## TEXT TO READ
______

Photo: Andrew Aitchison / In Pictures via Getty Image
A few days after being moved into the Napier Barracks, home to one of two asylum seeker bases opened in the UK last month, Reza* noticed a lone man in a coat standing outside the fenced perimeter, who was gesturing towards him. The 22-year-old refugee, who fled political persecution in Iran, waved back, thinking it was a greeting. But the figure gestured again, this time more energetically.
Reza approached the barbed wire fence. The man was smiling and began to take photos and videos with his smartphone. “He told me: ‘How much did you pay to get here? Don’t like it here? Is the WiFi not strong enough for you? We don’t want rapists like you around our daughters,” recounts Reza, who didn’t reply. As he turned and started to walk away, the man punched the fence.
“I don’t know why these people come here,” says Reza, who was training as an electrician when he was forced to leave his home city of Tehran in 2018. “They don’t know me. They don’t know what I’ve been through.”
Humanitarian organisations working in Kent, the county where the barracks are located, say that gangs of far-right activists are becoming increasingly aggressive, stirring up hate and harassing charity workers, volunteers and, like Reza, those seeking asylum. One of the key weapons being used by these extremists, they say, is the spreading of abuse and disinformation via social media platforms including YouTube and Facebook.
“It’s very upsetting and very wrong,” says Clare Moseley, founder of Care4Calais, a humanitarian charity that provides aid and support to refugees in both France and the UK. “They intimidate the staff in the centres, the refugees and volunteers. Sometimes you’re only talking about four or six people, but they are very effective and organised in the way that they use their online networks.”

______

## EXERCISES TO COMPLETE
**a.** Reproduce everything in the article on asylum seekers at Napier Barracks from "Reza approached the" down to "punched the fence.".
**b.** Collect every line of the rows that contains the word "icon".
The article and the rows come from unrelated sources.

## RAW DATA
______

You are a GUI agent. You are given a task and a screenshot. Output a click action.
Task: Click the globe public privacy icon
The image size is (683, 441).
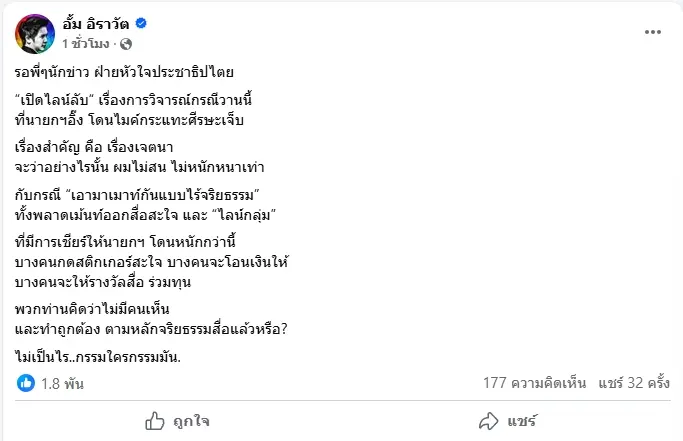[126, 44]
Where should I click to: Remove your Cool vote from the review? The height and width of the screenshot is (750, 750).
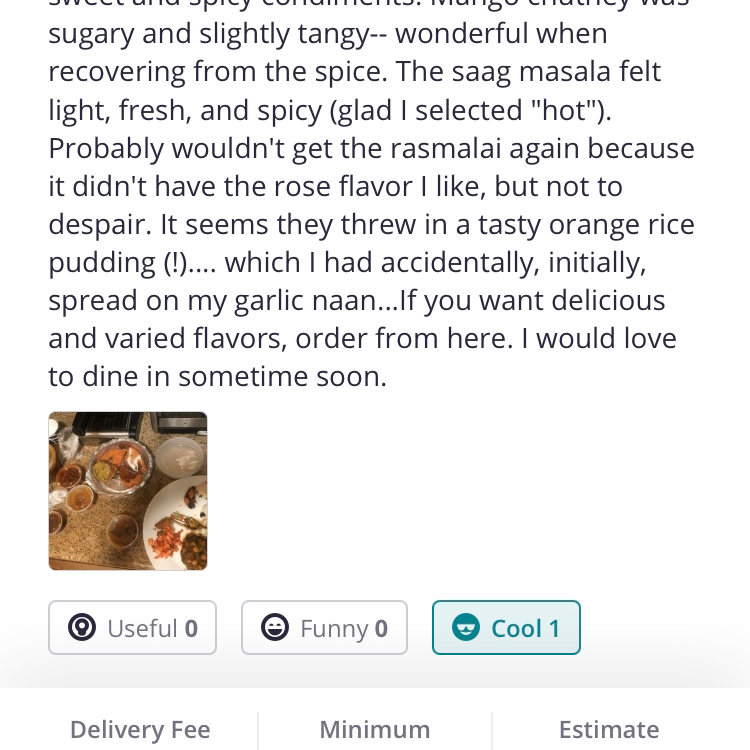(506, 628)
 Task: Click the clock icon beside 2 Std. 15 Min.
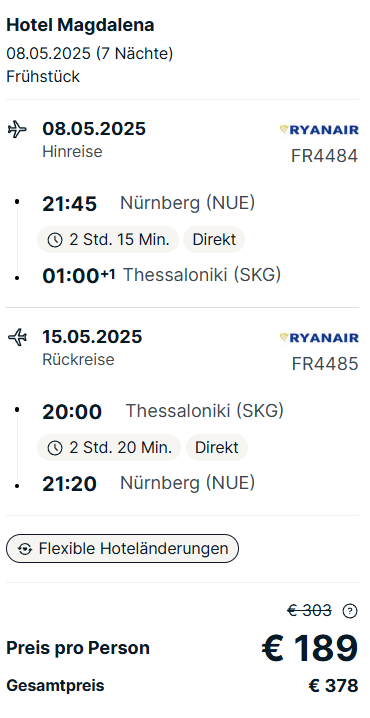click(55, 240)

______

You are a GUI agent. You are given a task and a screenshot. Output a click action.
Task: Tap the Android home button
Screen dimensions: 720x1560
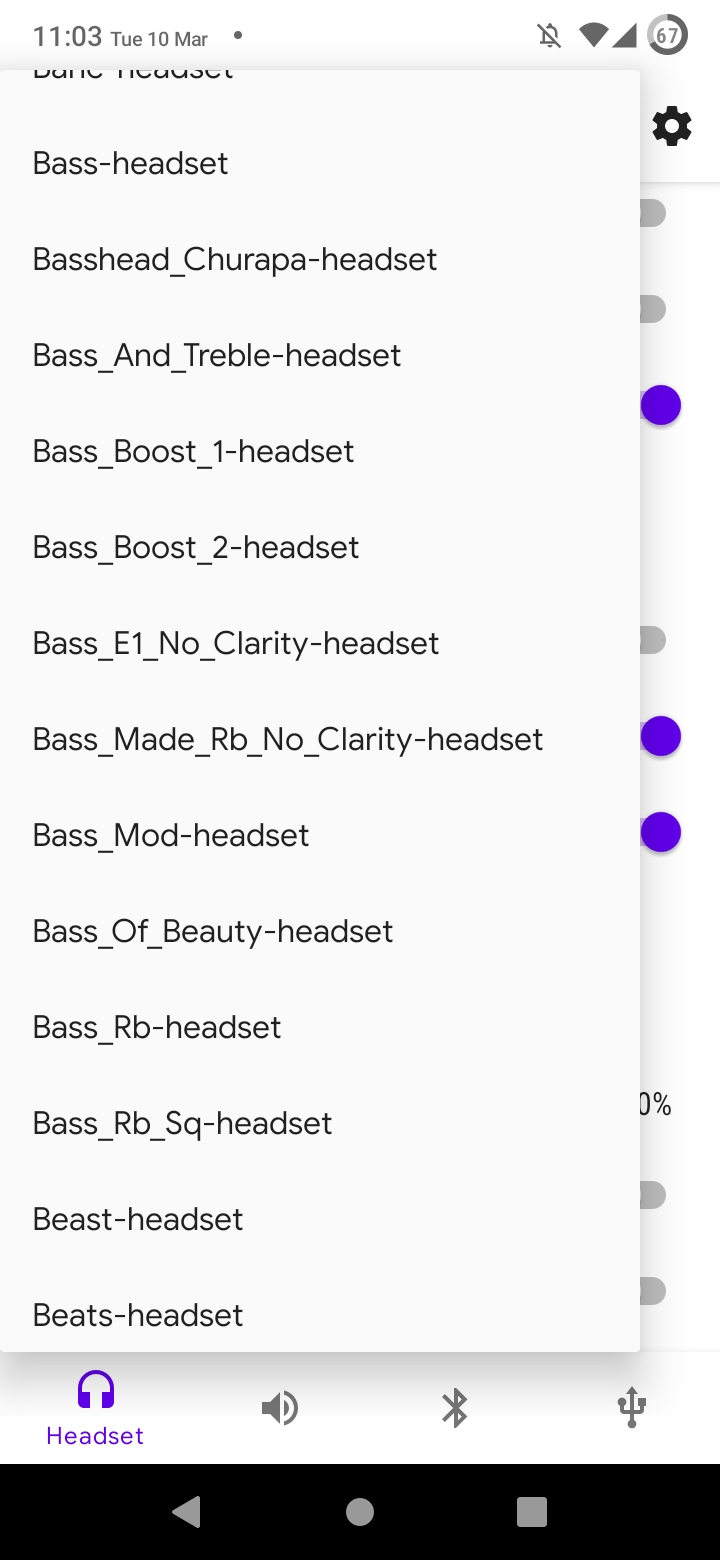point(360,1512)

______

## ANSWERS BY TASK
**a.**
Reza approached the barbed wire fence. The man was smiling and began to take photos and videos with his smartphone. “He told me: ‘How much did you pay to get here? Don’t like it here? Is the WiFi not strong enough for you? We don’t want rapists like you around our daughters,” recounts Reza, who didn’t reply. As he turned and started to walk away, the man punched the fence.

**b.**
Task: Click the globe public privacy icon
 Task: Click the clock icon beside 2 Std. 15 Min.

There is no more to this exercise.